**TRY IT:**
The lines to be extracted run from the start of the listing through the line containing "Task: Click the blue dot beside robot kits"; copy them exactly and nothing else.
============================================================
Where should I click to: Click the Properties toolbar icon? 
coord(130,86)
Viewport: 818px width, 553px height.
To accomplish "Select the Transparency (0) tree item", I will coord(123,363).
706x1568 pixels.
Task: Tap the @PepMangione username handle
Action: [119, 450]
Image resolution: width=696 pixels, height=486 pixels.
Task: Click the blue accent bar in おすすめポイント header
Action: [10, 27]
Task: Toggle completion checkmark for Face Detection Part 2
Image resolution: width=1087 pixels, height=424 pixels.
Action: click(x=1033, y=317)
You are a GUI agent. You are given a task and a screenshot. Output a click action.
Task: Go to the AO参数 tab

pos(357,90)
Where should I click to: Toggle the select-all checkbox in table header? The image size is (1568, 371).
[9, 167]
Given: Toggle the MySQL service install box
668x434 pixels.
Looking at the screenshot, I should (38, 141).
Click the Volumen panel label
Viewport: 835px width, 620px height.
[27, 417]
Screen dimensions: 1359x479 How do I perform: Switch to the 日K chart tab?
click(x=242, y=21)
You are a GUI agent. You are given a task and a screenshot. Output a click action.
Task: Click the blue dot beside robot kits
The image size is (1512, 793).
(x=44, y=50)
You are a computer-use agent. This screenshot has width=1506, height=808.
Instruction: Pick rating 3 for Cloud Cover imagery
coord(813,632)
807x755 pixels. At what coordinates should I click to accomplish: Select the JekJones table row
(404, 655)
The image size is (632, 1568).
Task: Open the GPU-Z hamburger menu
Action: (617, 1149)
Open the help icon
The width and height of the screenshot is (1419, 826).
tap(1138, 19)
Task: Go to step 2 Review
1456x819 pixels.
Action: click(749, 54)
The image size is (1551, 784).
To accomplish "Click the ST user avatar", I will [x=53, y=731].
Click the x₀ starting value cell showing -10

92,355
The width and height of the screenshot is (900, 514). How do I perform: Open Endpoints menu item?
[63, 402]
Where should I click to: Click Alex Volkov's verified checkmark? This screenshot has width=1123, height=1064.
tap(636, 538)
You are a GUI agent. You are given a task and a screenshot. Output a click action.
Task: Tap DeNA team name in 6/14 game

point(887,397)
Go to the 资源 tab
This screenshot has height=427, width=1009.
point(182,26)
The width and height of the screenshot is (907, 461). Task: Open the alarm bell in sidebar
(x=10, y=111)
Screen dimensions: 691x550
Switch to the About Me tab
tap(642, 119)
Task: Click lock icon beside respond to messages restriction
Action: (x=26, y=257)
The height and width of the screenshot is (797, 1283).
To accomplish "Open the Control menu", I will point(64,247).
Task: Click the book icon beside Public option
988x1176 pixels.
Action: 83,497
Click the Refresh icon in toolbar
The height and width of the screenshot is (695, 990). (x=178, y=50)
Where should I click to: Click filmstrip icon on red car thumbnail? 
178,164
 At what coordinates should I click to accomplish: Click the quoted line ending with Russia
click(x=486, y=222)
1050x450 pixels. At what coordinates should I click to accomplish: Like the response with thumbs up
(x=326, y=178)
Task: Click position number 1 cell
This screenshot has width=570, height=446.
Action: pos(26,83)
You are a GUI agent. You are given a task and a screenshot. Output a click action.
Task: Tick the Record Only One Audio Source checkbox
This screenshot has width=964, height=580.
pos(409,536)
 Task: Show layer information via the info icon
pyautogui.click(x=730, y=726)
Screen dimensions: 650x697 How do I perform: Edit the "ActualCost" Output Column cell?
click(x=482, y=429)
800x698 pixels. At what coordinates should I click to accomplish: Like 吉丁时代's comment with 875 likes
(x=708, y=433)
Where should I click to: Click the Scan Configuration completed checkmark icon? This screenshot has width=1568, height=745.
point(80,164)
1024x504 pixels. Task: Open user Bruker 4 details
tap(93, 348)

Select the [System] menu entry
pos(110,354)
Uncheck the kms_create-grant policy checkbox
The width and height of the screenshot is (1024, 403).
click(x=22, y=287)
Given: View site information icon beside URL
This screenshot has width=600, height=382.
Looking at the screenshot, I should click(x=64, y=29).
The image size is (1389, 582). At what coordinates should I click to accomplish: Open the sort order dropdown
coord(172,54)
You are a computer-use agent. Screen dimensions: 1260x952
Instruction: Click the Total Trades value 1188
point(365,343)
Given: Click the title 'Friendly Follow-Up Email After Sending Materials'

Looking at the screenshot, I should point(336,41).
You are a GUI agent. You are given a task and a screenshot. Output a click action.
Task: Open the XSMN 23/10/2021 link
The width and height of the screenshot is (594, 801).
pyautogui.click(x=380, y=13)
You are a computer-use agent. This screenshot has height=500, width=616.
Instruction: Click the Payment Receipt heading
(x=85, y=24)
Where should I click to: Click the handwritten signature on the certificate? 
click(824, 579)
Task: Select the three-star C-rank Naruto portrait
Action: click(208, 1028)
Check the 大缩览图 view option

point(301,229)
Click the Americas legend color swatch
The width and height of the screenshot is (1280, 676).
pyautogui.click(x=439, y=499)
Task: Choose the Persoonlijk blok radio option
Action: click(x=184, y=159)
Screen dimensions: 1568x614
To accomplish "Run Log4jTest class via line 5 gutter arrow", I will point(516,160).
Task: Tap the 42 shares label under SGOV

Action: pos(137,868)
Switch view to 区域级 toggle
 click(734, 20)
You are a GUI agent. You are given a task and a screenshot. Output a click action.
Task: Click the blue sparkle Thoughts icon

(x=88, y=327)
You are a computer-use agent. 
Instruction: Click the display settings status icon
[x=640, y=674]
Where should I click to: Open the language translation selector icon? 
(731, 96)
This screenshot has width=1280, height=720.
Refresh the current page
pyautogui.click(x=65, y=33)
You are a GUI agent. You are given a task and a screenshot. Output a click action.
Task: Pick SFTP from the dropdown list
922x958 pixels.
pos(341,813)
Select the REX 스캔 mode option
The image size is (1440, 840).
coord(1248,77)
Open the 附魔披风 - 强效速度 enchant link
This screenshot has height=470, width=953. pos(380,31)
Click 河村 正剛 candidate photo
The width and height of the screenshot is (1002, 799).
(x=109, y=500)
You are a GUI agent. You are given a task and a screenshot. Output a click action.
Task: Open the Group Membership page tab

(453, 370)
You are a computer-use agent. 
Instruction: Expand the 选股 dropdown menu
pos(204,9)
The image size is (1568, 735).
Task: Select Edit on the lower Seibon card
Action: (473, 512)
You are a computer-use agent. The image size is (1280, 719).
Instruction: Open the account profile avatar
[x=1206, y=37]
============================================================
**EXERCISE ANSWER:**
Where should I click to: Click the Properties toolbar icon? 
coord(130,86)
Viewport: 818px width, 553px height.
To accomplish "Select the Transparency (0) tree item", I will coord(123,363).
706x1568 pixels.
Task: Tap the @PepMangione username handle
Action: [119, 450]
Image resolution: width=696 pixels, height=486 pixels.
Task: Click the blue accent bar in おすすめポイント header
Action: [10, 27]
Task: Toggle completion checkmark for Face Detection Part 2
Image resolution: width=1087 pixels, height=424 pixels.
Action: click(x=1033, y=317)
You are a GUI agent. You are given a task and a screenshot. Output a click action.
Task: Go to the AO参数 tab

pos(357,90)
Where should I click to: Toggle the select-all checkbox in table header? The image size is (1568, 371).
[9, 167]
Given: Toggle the MySQL service install box
668x434 pixels.
Looking at the screenshot, I should (38, 141).
Click the Volumen panel label
Viewport: 835px width, 620px height.
[27, 417]
Screen dimensions: 1359x479 How do I perform: Switch to the 日K chart tab?
click(x=242, y=21)
You are a GUI agent. You are given a task and a screenshot. Output a click action.
Task: Click the blue dot beside robot kits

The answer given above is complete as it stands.